The study, “Dysregulation of Mdm2 and Mdm4 alternative splicing underlies motor neuron death in spinal muscular atrophy,” was published in the journal Genes and Development.
Genes, which are composed of DNA sequences, are transcribed into molecules called RNA. In turn, RNA molecules are used as templates to make proteins, which carry out various functions in a cell.
SMA is a neurodegenerative disease characterized by widespread RNA dysfunction, leading to the abnormal production of various proteins.
RNA dysfunction in SMA patients is the result of a mutation in the gene that provides instructions to make the survival motor neuron (SMN) protein, which is a major regulator of RNA splicing.
RNA splicing is a process by which RNA molecules are edited to produce the final RNA product. When an RNA molecule is initially made, it is composed of alternating regions known as exons or introns. Through the use of RNA splicing, the introns of the RNA molecules are cut out and the exons are joined together. These exons are a vital part of the RNA molecule that actually contain the instructions used to make the protein.
A deficiency in SMN leads to significant RNA dysfunction.
One of the hallmarks of SMA is the progressive loss of spinal motor neurons, and researchers have been trying to understand the cause behind the excessive death of these motor neurons in patients.

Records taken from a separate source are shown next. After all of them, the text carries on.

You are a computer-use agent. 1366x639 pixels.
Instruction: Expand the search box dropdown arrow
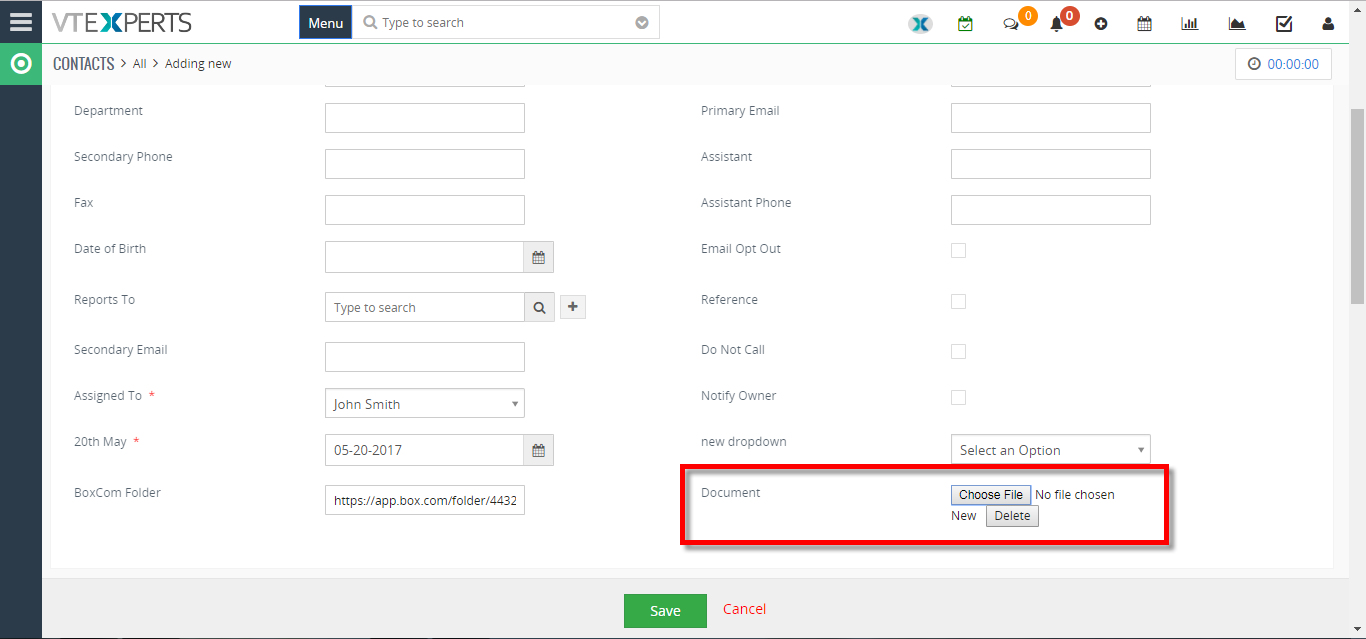642,23
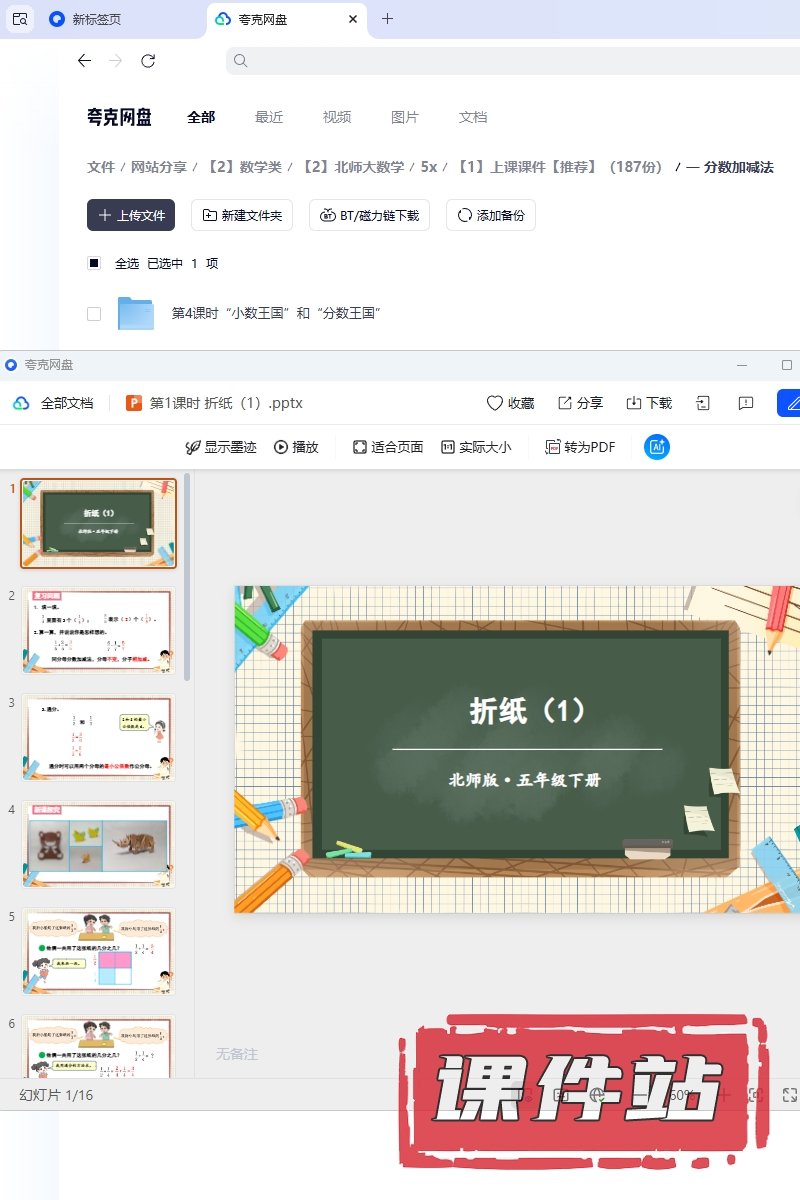Open BT/磁力链下载 button
The height and width of the screenshot is (1200, 800).
[370, 215]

Studies using mouse models of SMA have shown that motor neuron death can be attributed to the p53-dependent pathway, which is activated by high levels of a protein called p53. The role of p53 in cells is to stop them from dividing and trigger the pathways that result in cell death.

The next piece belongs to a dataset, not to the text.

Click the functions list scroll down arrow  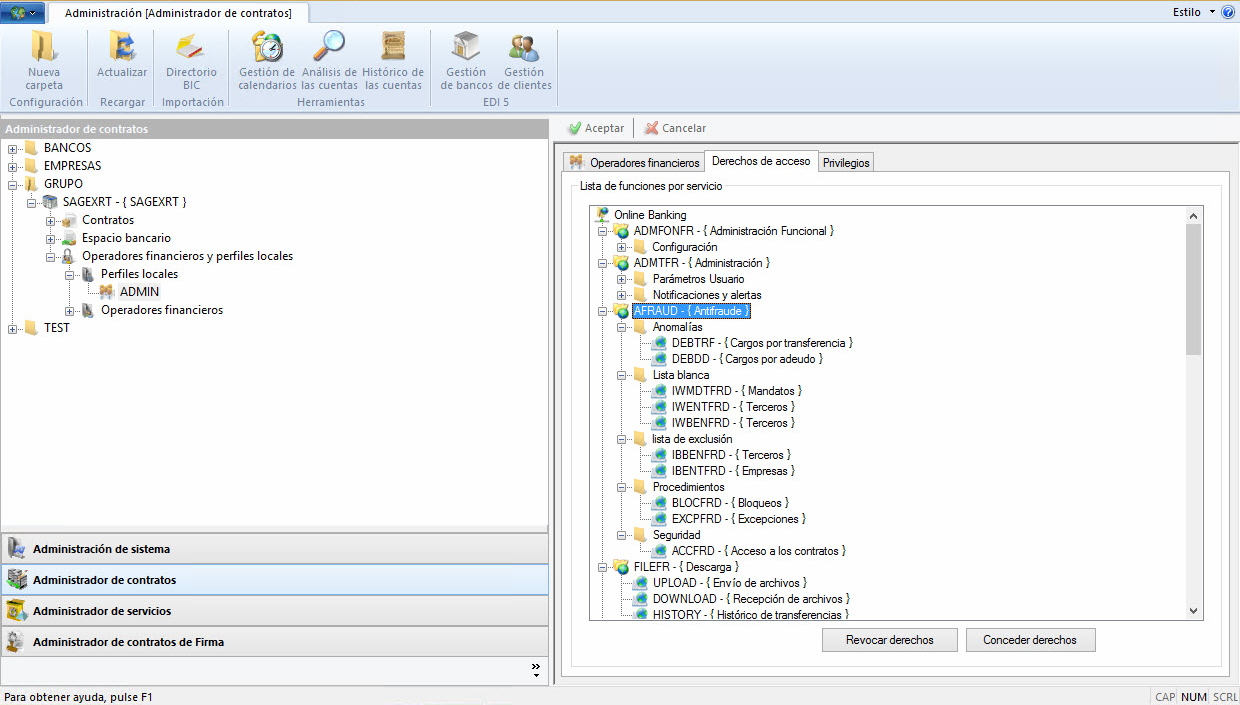click(1193, 610)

The molecular mechanisms that link a deficiency in the SMN protein to p53 activation and motor neuron death in SMA are currently unknown.
Normally, p53 expression is kept at low levels in the cell by Mdm2 and Mdm4, proteins that negatively regulate p53. Therefore, researchers hypothesized that p53 activation in SMA involves a dysregulation of Mdm2 and Mdm4 due to abnormal RNA splicing caused by an SMN deficiency.
Using both cellular and animal models, researchers in this study showed that a deficiency in the SMN protein “disrupts the balance between inclusion and exclusion of key regulatory exons in Mdm2 and Mdm4.”
Specifically, they observed that exon 3 of Mdm2 and exon 7 of Mdm4 are not included in the final RNA molecules for these proteins in SMN-deficient cells.
This dysfunction in RNA splicing activity causes problems in the biological activity of Mdm2 and Mdm4, and p53 becomes active. In fact, prior studies have shown that irregular RNA splicing of these specific exons is associated with an increase in p53 activity.
Therefore, researchers conclude, “our findings mechanistically link dysregulation of alternative splicing induced by SMN deficiency with motor neuron death, the key hallmark of SMA.”
They propose that, “promoting the inclusion of either SMN-regulated exon in Mdm2 or Mdm4 mRNAs could represent a candidate approach to counteract the loss of SMA motor neurons in an SMN-independent manner.”